THE CONCEPTUAL FOUNDATION
Combination accounting has long been
controversial because of divergent views on how to
provide the most useful information. In addition,
many implementation problems arise from specific
and often unique features of individual
combinations. The accounting profession’s
struggles with these challenges are reflected in
diverse and often inconsistent practices. Debate
has swirled around goodwill and other intangibles.
Minority interests have also been reported in
several ways. These inconsistencies diminished the
usefulness of the information to the point that
new standards were needed. The most
fundamental concept expressed in Statement no.
141(R) is that the reporting entity is the entire
economic enterprise created by the combination. As
such, the consolidated statement of financial
position will describe 100% of the acquired assets
and liabilities. Any minority interest—called a
noncontrolling interest —will be
considered stockholders’ equity instead of a
liability or mezzanine item that is not
specifically classified as a liability or equity.
Income statements will present results for
the entire enterprise with the bottom line
followed by a schedule that divides income into
portions attributable to the controlling and
noncontrolling interests. Notably, displayed
earnings-per-share results will be based only on
income attributable to controlling interest
stockholders. Cash flow and equity statements will
be reconfigured to describe the whole enterprise
so users can see more of what is under the
parent’s management. The new approach will
use the full fair values for both the debits and
credits to record transactions, even to the point
of recognizing a gain from bargain purchase in
uncommon situations in which the acquired value
exceeds the purchase price.
NINE KEY CHANGES
This article describes what we consider the
nine most significant features of Statement no.
141(R). The changes are listed in Exhibit 1, along
with their effects on the statements. This list is
not meant to be exhaustive; rather it is intended
to show readers why they need to learn more before
preparing consolidated financial statements for
fiscal years beginning after Dec. 15, 2008.
(1) ACQUISITION EXPENSES
Acquirers may incur millions in direct and
indirect costs finding targets, gathering and
analyzing information, seeking funds and
negotiating deals. The question is how to report
these costs.
Current GAAP . These costs are
deferred by adding them to the purchase price. In
all likelihood, they increase recorded goodwill,
where they remain until and unless impairment is
recognized.
Deficiency . Although
pre-transaction costs are necessary, they don’t
add value to acquired assets (including goodwill)
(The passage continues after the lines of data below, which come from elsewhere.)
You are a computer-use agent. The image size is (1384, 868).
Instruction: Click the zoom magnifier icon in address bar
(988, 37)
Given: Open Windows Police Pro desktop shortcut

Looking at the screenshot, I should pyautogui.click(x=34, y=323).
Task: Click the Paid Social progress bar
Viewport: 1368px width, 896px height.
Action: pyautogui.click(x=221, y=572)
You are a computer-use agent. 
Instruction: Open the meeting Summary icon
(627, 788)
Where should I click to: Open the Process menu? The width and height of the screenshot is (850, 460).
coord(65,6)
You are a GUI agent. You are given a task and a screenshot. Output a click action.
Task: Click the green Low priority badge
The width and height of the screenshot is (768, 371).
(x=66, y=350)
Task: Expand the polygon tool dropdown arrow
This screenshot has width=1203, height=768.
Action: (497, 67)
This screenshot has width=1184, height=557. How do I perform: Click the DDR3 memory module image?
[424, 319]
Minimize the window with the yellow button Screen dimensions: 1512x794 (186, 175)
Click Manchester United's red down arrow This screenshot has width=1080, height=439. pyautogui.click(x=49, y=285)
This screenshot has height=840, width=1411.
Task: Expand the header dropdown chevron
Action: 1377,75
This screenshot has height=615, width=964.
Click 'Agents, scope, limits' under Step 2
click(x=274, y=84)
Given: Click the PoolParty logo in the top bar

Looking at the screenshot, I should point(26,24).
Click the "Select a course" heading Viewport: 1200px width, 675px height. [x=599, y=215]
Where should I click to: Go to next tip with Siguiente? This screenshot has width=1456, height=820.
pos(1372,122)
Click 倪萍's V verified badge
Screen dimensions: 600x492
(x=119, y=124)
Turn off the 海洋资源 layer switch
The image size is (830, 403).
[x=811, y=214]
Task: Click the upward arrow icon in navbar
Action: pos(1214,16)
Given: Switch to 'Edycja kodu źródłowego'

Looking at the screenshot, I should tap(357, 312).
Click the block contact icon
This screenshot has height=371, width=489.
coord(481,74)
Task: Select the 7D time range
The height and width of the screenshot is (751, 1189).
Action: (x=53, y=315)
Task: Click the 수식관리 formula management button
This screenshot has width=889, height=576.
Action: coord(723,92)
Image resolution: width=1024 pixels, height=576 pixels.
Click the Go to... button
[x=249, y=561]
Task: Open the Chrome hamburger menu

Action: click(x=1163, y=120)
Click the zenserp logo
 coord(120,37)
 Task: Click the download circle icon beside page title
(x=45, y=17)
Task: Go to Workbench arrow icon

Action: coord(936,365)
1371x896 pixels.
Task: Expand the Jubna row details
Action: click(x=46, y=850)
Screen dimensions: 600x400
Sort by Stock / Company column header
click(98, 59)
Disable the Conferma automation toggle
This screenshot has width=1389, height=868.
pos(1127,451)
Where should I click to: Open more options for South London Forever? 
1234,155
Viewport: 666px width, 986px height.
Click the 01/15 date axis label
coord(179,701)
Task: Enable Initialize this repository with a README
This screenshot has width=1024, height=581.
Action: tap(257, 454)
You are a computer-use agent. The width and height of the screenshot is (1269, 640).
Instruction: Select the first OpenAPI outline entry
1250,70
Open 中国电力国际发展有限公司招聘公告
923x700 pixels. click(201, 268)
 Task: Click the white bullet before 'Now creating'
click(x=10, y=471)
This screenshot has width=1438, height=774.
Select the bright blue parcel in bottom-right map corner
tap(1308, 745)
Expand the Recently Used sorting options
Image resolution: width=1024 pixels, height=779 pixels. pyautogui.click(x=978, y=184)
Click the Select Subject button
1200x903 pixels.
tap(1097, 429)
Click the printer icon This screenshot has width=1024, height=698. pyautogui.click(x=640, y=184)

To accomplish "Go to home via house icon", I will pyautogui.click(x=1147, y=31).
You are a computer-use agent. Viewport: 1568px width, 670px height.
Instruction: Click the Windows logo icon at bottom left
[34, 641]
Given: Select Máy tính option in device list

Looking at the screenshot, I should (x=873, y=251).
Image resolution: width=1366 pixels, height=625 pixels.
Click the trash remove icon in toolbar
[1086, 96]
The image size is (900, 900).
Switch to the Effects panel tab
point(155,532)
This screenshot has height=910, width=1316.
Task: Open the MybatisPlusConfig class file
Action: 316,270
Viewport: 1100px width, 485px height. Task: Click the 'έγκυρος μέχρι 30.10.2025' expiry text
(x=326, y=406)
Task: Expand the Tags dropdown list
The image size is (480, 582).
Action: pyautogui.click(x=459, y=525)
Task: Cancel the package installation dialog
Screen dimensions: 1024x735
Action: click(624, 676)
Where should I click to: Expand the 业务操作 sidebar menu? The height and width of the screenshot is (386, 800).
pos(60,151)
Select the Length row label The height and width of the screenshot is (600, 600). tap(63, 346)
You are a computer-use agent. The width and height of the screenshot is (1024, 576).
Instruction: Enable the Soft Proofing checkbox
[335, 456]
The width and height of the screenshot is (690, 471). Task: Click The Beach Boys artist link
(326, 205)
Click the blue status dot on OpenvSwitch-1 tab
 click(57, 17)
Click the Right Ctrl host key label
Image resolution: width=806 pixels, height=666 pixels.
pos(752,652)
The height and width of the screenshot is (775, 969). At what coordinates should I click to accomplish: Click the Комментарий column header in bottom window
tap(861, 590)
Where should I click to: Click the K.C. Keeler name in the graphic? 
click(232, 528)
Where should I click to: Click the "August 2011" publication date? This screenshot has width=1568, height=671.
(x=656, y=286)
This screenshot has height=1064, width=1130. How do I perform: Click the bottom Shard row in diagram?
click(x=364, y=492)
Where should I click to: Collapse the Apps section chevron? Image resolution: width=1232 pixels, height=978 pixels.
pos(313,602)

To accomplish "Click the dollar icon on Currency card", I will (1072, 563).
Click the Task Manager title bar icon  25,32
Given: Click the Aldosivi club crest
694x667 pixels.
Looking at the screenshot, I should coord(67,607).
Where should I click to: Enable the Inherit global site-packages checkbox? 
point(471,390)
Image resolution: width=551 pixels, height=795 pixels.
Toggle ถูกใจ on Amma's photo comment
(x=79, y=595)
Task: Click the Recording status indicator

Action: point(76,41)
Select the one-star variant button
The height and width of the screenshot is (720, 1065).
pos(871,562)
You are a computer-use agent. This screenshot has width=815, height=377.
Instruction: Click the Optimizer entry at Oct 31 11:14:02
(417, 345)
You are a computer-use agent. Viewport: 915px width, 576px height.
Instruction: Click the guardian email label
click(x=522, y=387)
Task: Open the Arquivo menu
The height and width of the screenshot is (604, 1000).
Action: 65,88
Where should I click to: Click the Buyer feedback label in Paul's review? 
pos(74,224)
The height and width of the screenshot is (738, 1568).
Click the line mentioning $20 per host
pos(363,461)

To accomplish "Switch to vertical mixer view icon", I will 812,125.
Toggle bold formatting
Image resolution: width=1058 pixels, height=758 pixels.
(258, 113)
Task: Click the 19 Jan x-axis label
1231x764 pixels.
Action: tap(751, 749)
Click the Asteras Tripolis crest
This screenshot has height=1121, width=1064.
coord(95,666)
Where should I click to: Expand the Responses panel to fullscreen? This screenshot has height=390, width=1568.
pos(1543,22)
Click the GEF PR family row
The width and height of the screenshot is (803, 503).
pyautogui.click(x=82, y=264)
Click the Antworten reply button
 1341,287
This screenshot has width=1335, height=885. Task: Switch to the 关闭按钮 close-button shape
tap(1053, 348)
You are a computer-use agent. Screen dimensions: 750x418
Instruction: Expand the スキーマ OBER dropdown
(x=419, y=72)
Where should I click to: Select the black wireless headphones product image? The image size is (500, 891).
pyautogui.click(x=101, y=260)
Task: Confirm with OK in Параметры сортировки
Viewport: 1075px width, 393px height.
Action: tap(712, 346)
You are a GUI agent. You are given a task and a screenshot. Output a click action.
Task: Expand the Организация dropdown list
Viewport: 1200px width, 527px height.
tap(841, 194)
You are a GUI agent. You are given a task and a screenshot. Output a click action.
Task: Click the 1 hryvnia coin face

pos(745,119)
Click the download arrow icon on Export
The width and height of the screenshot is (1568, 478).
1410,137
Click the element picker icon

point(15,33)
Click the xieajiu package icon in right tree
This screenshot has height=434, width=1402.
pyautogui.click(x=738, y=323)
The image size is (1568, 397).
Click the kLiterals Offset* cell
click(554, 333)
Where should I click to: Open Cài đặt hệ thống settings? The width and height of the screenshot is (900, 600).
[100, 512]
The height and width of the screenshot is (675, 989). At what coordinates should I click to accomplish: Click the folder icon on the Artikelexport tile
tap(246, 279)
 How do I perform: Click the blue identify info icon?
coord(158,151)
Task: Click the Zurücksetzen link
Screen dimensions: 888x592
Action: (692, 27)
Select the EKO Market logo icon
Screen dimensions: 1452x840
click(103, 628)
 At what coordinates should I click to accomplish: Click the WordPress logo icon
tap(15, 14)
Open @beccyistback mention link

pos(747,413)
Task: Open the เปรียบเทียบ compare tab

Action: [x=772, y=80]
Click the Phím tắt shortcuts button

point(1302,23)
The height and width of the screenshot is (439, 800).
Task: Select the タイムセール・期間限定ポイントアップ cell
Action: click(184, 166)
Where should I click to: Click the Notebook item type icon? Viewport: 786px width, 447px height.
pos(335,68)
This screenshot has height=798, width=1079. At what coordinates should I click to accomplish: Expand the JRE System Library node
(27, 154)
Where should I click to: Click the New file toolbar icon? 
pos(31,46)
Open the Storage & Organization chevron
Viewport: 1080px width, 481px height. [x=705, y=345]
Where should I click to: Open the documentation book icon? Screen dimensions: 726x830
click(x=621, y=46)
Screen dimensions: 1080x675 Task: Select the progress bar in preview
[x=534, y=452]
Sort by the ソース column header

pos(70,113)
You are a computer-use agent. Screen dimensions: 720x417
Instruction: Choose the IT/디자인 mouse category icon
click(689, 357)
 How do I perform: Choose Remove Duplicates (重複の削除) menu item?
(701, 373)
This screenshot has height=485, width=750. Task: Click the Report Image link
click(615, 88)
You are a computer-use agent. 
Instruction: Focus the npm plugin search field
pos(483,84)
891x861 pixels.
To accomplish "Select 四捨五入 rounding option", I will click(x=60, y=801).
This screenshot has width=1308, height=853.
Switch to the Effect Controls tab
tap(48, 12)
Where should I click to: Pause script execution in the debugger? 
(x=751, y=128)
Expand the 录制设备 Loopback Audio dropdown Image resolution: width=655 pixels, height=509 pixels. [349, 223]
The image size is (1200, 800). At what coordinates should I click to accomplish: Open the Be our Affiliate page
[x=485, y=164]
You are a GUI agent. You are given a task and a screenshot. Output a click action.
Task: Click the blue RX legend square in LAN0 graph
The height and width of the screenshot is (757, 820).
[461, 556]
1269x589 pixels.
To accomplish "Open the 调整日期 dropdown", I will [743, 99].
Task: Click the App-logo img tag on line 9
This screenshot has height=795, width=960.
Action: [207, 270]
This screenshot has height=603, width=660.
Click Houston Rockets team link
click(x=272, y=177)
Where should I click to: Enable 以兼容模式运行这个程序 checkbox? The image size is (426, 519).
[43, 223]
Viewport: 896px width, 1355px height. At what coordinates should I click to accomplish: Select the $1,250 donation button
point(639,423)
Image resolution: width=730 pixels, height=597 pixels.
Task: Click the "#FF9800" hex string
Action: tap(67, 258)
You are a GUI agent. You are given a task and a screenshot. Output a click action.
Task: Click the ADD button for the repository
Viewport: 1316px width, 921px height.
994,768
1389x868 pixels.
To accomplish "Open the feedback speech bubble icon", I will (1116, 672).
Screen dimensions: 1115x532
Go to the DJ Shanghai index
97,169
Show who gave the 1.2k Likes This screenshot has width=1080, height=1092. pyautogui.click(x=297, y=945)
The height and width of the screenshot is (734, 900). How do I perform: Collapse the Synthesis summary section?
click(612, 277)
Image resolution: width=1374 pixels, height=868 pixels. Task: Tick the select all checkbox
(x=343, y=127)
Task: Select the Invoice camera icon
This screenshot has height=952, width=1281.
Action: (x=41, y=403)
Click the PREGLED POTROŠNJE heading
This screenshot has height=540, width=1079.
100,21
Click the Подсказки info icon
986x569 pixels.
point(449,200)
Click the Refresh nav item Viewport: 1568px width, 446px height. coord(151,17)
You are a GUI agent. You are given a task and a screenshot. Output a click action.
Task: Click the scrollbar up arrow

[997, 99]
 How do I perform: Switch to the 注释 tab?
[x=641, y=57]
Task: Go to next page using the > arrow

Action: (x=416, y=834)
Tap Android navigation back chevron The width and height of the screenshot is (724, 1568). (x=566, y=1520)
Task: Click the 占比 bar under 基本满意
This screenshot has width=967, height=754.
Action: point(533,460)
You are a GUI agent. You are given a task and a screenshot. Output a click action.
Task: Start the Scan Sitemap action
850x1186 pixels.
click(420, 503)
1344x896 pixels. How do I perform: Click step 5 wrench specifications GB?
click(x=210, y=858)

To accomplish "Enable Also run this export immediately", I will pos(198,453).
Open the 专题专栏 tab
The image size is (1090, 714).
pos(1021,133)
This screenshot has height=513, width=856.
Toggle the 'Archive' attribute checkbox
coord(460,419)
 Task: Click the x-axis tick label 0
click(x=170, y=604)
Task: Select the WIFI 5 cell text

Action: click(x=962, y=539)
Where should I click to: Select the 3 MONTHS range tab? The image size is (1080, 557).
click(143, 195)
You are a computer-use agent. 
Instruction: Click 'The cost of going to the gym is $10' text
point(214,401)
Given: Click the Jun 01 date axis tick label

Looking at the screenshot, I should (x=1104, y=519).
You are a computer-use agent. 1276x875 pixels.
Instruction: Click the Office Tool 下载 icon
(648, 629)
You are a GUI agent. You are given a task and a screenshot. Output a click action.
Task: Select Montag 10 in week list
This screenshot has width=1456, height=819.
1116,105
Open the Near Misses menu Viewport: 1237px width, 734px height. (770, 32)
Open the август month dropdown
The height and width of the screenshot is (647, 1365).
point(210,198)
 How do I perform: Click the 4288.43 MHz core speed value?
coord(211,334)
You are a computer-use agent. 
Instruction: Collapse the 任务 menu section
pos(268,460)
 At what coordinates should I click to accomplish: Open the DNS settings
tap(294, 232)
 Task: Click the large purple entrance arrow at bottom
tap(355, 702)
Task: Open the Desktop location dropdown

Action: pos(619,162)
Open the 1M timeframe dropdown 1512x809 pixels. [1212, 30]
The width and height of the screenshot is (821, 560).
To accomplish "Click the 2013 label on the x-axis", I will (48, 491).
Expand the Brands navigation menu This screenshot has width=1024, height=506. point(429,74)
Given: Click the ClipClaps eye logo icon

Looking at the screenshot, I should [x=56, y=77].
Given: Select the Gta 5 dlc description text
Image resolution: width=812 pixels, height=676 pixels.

and they are not assets on their own. It’s
questionable whether putting them on a balance
sheet is useful.
New standard . Statement no.
141(R) follows the tenet that only real assets
should be recorded for a combination. Because
acquisition-related costs are not assets, they
will be charged to expense. Exhibit 1 shows them
being moved off the statement of financial
position and onto the income statement. (See the
sidebar “141 vs. 141(R)” for examples.)
(2) BARGAIN PURCHASE GAIN
In rare circumstances, an acquirer strikes a
favorable deal and pays less than the aggregate
fair value of purchased net assets. These
transactions raise two issues—at what amounts
should individual assets and liabilities be
recorded, and is it useful to recognize a bargain
purchase gain?
Current GAAP. The excess value
is considered “negative goodwill.” Because of its
focus on cost, current practice selectively
reduces certain asset carrying values until the
aggregate total equals the purchase price. (In
very rare circumstances, any unallocated
difference is treated as an extraordinary
gain.)
Deficiency. The balance sheet
underreports the value at hand and available to
management for earning returns. In addition,
management’s successful negotiation is not
immediately reflected in reported income.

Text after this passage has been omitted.